[Collected data entries]
------------------------------------------------------------------------

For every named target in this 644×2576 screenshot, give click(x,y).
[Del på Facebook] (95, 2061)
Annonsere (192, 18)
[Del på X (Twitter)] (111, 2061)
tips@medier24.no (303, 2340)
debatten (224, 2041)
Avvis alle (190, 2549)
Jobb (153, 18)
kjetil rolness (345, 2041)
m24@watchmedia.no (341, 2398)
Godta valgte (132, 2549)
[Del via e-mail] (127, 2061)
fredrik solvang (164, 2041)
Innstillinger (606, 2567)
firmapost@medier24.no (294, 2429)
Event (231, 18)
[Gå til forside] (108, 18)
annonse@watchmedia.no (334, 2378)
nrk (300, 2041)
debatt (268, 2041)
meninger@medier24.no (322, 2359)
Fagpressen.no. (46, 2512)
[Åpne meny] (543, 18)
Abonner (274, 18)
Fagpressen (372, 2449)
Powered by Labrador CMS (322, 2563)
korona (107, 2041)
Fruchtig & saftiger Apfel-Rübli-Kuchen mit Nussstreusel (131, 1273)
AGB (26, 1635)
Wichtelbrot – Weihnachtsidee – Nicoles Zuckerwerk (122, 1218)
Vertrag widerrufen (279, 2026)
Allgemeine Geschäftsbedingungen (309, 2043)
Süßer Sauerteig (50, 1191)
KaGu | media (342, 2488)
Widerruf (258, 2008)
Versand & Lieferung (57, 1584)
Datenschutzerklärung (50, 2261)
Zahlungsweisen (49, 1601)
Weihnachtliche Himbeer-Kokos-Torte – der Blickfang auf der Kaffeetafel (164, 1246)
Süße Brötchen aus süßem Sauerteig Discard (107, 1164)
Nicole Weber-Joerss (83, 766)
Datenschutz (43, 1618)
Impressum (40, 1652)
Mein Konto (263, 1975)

------------------------------------------------------------------------

What you should do:
Each line in the entries above, starting at the line with "Avvis alle (190, 2549)" and ending at the line with "Fagpressen (372, 2449)", is to be printed exactly, and only those lines.

Task solution:
Avvis alle (190, 2549)
Jobb (153, 18)
kjetil rolness (345, 2041)
m24@watchmedia.no (341, 2398)
Godta valgte (132, 2549)
[Del via e-mail] (127, 2061)
fredrik solvang (164, 2041)
Innstillinger (606, 2567)
firmapost@medier24.no (294, 2429)
Event (231, 18)
[Gå til forside] (108, 18)
annonse@watchmedia.no (334, 2378)
nrk (300, 2041)
debatt (268, 2041)
meninger@medier24.no (322, 2359)
Fagpressen.no. (46, 2512)
[Åpne meny] (543, 18)
Abonner (274, 18)
Fagpressen (372, 2449)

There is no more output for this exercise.